(Stored records)
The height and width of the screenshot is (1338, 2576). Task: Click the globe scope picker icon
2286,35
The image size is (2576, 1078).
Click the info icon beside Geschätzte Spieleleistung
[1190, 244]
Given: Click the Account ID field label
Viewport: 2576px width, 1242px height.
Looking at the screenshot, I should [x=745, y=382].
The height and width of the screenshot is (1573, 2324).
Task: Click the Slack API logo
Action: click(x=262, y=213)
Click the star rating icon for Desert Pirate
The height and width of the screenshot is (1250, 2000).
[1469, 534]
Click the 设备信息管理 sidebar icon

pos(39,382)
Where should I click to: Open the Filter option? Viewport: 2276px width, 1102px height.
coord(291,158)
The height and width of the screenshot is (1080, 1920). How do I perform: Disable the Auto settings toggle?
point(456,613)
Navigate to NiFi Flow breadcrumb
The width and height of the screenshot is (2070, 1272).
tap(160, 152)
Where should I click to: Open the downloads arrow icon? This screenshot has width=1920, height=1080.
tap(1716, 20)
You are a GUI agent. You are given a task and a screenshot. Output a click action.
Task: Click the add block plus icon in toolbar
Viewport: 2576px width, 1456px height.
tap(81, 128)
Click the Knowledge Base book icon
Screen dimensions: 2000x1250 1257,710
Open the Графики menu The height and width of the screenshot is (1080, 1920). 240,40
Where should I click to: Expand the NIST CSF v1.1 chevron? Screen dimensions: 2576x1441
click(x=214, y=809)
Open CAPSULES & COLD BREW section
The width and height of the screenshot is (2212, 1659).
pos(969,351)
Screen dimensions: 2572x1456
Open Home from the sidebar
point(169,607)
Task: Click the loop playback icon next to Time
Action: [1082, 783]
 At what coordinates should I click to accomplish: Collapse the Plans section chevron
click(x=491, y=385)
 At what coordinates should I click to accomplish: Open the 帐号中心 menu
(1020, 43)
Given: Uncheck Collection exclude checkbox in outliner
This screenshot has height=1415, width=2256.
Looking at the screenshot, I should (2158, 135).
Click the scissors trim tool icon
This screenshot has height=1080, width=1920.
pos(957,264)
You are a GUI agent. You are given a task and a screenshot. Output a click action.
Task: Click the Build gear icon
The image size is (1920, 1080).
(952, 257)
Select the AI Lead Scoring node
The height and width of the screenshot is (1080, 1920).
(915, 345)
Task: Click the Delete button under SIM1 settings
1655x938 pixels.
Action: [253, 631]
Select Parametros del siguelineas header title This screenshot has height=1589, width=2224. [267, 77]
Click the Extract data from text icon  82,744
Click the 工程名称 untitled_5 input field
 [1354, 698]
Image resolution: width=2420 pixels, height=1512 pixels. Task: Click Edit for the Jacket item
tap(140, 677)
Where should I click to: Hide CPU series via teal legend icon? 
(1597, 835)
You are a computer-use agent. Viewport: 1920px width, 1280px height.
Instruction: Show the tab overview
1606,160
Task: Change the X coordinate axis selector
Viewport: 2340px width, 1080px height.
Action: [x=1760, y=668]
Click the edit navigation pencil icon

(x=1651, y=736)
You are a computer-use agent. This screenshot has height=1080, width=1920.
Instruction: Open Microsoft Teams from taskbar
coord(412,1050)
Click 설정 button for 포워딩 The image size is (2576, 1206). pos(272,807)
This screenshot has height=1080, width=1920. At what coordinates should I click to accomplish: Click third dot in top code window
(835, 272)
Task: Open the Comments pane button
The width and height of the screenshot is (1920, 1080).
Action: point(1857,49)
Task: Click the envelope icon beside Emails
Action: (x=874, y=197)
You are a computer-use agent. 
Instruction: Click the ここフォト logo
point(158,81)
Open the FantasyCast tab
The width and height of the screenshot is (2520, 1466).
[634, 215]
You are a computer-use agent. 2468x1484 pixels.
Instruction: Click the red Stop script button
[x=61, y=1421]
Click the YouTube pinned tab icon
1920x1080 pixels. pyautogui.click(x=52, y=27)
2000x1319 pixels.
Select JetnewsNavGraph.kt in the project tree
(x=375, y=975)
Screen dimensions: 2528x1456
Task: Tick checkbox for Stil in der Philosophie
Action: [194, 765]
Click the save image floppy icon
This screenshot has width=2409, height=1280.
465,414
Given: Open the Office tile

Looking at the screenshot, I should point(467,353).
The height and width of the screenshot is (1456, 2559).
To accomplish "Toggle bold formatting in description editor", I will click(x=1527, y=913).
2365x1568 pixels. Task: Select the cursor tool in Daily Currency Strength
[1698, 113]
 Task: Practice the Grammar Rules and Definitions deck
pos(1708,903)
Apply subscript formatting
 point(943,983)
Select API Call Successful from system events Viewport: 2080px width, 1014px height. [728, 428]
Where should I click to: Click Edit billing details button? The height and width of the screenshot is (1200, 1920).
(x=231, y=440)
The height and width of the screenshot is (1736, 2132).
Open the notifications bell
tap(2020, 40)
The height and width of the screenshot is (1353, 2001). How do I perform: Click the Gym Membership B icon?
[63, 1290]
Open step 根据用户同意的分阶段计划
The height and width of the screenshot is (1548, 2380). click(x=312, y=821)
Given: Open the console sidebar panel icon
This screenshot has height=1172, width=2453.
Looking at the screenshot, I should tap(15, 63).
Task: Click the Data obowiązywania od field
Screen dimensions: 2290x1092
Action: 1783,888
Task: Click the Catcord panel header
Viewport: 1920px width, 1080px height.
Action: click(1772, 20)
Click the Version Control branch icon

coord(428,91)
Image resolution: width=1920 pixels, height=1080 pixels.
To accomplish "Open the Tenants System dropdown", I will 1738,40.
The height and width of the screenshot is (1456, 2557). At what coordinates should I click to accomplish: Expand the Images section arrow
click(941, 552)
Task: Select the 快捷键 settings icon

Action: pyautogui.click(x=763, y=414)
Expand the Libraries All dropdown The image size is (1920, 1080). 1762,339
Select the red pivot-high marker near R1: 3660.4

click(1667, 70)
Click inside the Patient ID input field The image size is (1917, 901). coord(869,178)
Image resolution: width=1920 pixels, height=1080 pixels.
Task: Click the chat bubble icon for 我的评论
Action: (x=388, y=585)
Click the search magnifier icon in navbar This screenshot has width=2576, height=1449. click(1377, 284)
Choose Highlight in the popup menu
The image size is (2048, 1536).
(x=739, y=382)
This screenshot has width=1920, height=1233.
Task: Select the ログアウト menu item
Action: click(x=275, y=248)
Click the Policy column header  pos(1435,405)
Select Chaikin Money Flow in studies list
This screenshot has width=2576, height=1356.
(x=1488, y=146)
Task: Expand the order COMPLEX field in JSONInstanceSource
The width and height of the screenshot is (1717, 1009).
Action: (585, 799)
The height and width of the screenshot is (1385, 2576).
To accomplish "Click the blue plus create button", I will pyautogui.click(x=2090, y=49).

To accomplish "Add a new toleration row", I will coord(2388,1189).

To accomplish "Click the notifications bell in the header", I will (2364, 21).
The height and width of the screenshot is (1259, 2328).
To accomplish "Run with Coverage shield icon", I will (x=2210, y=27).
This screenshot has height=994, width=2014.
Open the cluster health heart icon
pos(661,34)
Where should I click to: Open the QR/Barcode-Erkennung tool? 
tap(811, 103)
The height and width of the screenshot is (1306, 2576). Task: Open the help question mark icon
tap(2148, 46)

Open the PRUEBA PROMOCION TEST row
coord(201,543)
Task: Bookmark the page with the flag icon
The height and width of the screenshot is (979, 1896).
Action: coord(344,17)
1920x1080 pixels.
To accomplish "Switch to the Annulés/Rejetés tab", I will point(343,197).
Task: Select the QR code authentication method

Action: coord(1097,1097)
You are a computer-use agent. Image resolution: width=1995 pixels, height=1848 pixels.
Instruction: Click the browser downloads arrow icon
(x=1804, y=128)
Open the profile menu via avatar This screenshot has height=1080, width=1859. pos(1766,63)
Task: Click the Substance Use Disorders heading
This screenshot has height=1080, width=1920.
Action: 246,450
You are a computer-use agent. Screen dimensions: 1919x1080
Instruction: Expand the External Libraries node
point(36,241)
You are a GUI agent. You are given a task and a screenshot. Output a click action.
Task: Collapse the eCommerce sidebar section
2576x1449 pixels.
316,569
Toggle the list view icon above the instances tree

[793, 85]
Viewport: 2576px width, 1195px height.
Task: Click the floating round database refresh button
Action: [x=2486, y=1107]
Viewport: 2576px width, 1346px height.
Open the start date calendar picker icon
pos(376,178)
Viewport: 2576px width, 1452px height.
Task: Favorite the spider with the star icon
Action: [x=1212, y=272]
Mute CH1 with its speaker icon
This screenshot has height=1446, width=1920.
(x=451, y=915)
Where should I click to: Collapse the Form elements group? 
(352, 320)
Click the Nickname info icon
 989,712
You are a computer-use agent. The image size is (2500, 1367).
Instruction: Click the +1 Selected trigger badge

EXERCISE ▸ Within the entries above, find the string "plus" and return each line that holds it.

COMPLETED TASK ▸
Task: Click the add block plus icon in toolbar
To accomplish "Click the blue plus create button", I will pyautogui.click(x=2090, y=49).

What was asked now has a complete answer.